Thankfully, as I started to question what the fuck they were playing at with such a flat opus, a neat twist is pulled out of the bag concerning the killer’s identity and their always-exposited-at-length motive, which stacks up well with the film’s acerbic prod’s at celeb culture – I feel like Lily Allen’s “The Fear” should’ve been playing in the background. The film doesn’t so much offer up red herrings (apart from a really obvious push towards our suspecting a probable loon early on) as the cast is so dominated by women that it’s difficult to work out which one of them (if any) it could be. However, the climax seems to borrow back a big chunk of unbelievable camp from Scary Movie – but it was funny as hell and had the audience clapping.

Neve Campbell delivers here, thankfully looking more interested than she was in Scream 3 and Panettiere impresses as girl geek Kirby. Curiously, it’s Arquette and Cox who seem most out of place. Gale’s plotline of trying to get back to her old self (a metaphor for the whole production, perhaps?) doesn’t really go anywhere and Dewey hardly seems to be involved at all and looks only tired rather than his perky, parable-spouting self from the other films.

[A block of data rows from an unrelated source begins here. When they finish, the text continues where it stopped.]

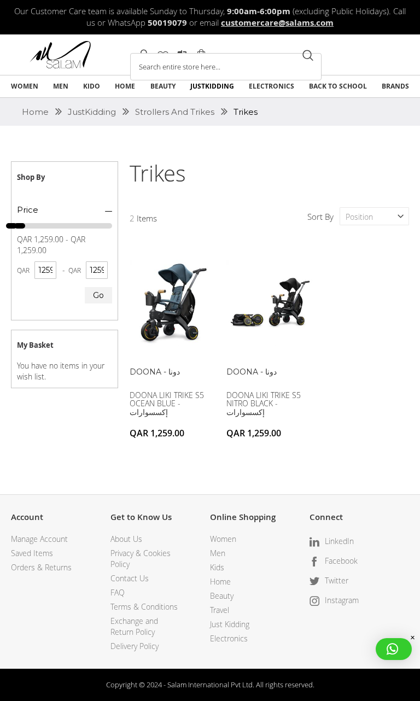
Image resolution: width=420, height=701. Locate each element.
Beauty (222, 596)
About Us (126, 539)
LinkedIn (339, 541)
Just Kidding (229, 624)
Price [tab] (27, 210)
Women (223, 539)
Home (36, 112)
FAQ (117, 592)
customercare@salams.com (277, 22)
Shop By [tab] (31, 177)
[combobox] (226, 66)
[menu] (210, 86)
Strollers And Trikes (176, 112)
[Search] (307, 56)
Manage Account (39, 539)
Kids (217, 567)
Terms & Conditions (144, 606)
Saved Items (32, 553)
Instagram (342, 600)
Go (98, 295)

But why a rather mannequin-styled Mary McDonnell was wasted in such a crappy role is a weird one.

I’m likely to make some amendments to this review when I take a second look at the film. The first go-round with a big deal of a film is always problematised by expectations, especially when dealing with Scream or a film I’ve been holding out for for some time but at present, I’m satisfied but at the same time I learned that, as the Carpenters once sang, trying to get that feeling again is a non-starter. We’re all older and so the teen culture we knew has shifted at some points beyond our comprehension. Take the bits you can and remain bewildered at the rest, y’know, like when you made your parents watch the first Scream.

Scream‘s 5 and 6? I dunno if the band could do another comeback tour…

Blurbs-of-interest: Emma Roberts was the lead in Scream Queens and American Horror Story: 1984; Anthony Anderson (another actor under-used) was in Urban Legends: Final Cut. Arquette directed and featured in The Tripper (with a cameo from Cox); Marley Shelton was in Valentine. All four survivors returned for Scream (2022).